Anlässlich der weltpolitischen Entwicklungen hat die Bundesregierung zwei Verordnungen zur Sicherung der Energieversorgung über kurzfristig wirksame Maßnahmen (“EnSikuMaV”) und über mittelfristig wirksame Maßnahmen (“EnSimiMaV”) für den Gebäudebereich erlassen, welche teils erhebliche Auswirkungen auf Eigentümer und Mieter von Gewerbeimmobilien haben.

WEITERE INFORMATIONEN

I. EnSikuMaV | Ladentüren und Eingangssysteme im Einzelhandel, Nutzungseinschränkungen für beleuchtete Werbeanlagen und Mindesttemperaturen in Arbeitsräumen | Geltung vom 1. September 2022 bis 28. Februar 2023

  • Im Einzelhandel ist das dauerhafte Offenhalten von Ladentüren und Eingangssystemen, bei deren Öffnung ein Verlust von Heizwärme auftritt, d.h. Wärme aus dem beheizten Geschäftsraum unkontrolliert entweicht, untersagt. Ein dauerhaftes Offenhalten liegt dann vor, wenn die Ladentür bzw. das Eingangssystem nicht lediglich anlässlich des Durchganges von Personen geöffnet wird, sondern ohne Anlass offensteht. Eine Ausnahme gilt nur, wenn das Offenhalten für eine effektive Nutzung als Fluchtweg erforderlich ist.
  • Der Betrieb beleuchteter oder lichtemittierender Werbeanlagen ist zwischen 22:00 Uhr und 6:00 Uhr des Folgetages untersagt. Nur wenn die Beleuchtung der Vermeidung von technischen Schäden, der Verkehrssicherheit (z.B. bei der Beleuchtung von geöffneten Tankstellen) oder Abwehr anderer Gefahren dient und nicht kurzfristig anderweitig ersetzbar ist (was beispielsweise bei beleuchteten Werbeträgern an Haltepunkten oder Bahnunterführungen der Fall sein kann), darf diese in dem Verbotszeitraum betrieben werden. Weiterhin zulässig sind beleuchtete Werbeanlagen während der Öffnungszeiten, die auf ein Gewerbe oder einen Beruf am selben Ort hinweisen (z.B. beleuchtete Namenszüge eines Geschäfts oder eines Hotels über dem Eingang) sowie während Sport- und Kulturveranstaltungen.
  • Schließlich werden für Arbeitsräume in allen Arbeitsstätten in Nichtwohngebäuden, die nicht im Eigentum oder in der Nutzung einer juristischen Person des öffentlichen Rechts stehen, die Mindesttemperaturwerte neu festgelegt. Die Mindesttemperaturwerte variieren – je nach Art der in der betreffenden Räumlichkeit ausgeführten Tätigkeit – zwischen 12 bis 19 Grad Celsius und unterschreiten insofern die in den Technischen Regeln für Arbeitsstätten festgelegten Werte in der Regel um einen Grad. Infolgedessen dürfen beispielsweise Büroarbeitsplätze bei leichter Arbeitsschwere mit einer Temperatur von 19 Grad Celsius anstelle von 20 Grad Celsius betrieben werden. Es handelt sich allerdings um Mindesttemperaturen, die – anders als bei Arbeitsräumen in öffentlichen Nichtwohngebäuden – überschritten werden dürfen. Für Arbeitsräume in öffentlichen Nichtwohngebäuden gelten die in § 6 Abs. 1 EnSikuMaV festgelegten Lufttemperaturen grundsätzlich als Höchstwerte.
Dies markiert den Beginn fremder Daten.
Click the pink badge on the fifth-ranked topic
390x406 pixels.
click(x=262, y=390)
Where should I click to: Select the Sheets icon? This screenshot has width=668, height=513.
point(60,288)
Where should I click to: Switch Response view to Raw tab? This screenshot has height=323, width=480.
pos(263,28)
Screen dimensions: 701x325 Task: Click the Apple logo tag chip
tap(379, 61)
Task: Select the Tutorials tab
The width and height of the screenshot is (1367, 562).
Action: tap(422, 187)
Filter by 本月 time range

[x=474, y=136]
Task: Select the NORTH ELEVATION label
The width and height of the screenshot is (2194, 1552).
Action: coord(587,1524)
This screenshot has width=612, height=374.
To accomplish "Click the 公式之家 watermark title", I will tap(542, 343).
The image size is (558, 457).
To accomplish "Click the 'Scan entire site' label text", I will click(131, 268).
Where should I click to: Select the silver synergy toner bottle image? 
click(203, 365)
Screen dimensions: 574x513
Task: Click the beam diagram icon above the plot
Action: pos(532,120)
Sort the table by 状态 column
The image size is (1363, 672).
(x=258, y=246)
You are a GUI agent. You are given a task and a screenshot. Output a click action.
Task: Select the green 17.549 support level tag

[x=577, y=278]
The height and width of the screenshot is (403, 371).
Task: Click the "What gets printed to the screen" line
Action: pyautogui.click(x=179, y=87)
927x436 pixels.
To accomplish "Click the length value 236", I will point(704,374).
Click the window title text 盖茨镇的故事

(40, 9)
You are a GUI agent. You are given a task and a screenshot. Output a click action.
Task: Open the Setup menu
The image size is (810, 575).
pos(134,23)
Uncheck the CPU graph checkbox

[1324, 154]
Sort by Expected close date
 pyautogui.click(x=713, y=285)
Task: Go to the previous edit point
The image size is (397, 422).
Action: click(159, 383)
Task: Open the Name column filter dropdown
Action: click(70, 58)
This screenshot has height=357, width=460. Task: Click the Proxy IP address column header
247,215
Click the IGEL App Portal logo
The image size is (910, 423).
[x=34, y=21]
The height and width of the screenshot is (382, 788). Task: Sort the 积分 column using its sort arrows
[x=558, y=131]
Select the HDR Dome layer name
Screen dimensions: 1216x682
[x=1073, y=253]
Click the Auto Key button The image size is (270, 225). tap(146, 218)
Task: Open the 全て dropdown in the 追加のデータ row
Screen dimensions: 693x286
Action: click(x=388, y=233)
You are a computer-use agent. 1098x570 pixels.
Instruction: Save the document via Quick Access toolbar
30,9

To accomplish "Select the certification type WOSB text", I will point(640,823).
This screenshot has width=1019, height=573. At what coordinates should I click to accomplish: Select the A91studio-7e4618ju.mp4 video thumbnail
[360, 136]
II. EnSimiMaV | Heizungsprüfung und -optimierung | Steigerung der Energieeffizienz| Geltung vom 1. Oktober 2022 bis 30. September 2024.

  • Eigentümer von Gebäuden, deren Heizung oder Warmwasserbereitung auf dem Einsatz von Erdgas beruht, müssen bis zum 15. September 2024 eine Heizungsprüfung durch fachkundige Personen (z.B. Schornsteinfeger, Heizungsbauer oder Energieberater) und ggfs. eine Optimierung der Heizungssysteme durchführen lassen. Das Ergebnis der Heizungsprüfung ist zu dokumentieren. Dies gilt nicht für Anlagen, die in ein Energie- oder Umweltmanagementsystem oder ein standardisiertes Gebäudeautomationssystem eingebunden sind sowie für Anlagen, denen in den letzten beiden Jahren vor dem 1. Oktober 2020 bereits eine Prüfung durchgeführt und kein weiterer Optimierungsbedarf festgestellt wurde. Gaszentralheizungssysteme in größeren Wohngebäuden mit mindestens zehn Wohneinheiten und in Nichtwohngebäuden ab 1.000 m² beheizter Fläche sind bis zum 30. September 2023 hydraulisch abzugleichen, soweit ein hydraulischer Abgleich sinnvoll und möglich ist.
  • Unternehmen mit einem Energieverbrauch von mehr als 10 Gigawattstunden im Jahresdurchschnitt der letzten drei Jahre (die Verordnungsbegründung geht insoweit von ca. 2.200 betroffenen Unternehmen aus) sind verpflichtet, Maßnahmen zur Steigerung der Energieeffizienz, die im Rahmen von Energie- und Umweltmanagementsystemen sowie Energieaudits identifiziert und als wirtschaftlich durchführbar bewertet wurden, unverzüglich (spätestens innerhalb von 18 Monaten) umzusetzen. Dazu zählen beispielsweise das Ersetzen von Beleuchtungen durch LEDs oder die Optimierung von Arbeitsabläufen. Die tatsächliche Umsetzung ist durch einen unabhängigen Dritten zu überprüfen.

III. FAQs

1. Besteht eine Umbaupflicht, wenn die Ladentür bzw. das Eingangssystem so ausgelegt ist, dass ein Wechsel von der geöffneten zu der geschlossenen Position nicht ohne weiteres möglich ist?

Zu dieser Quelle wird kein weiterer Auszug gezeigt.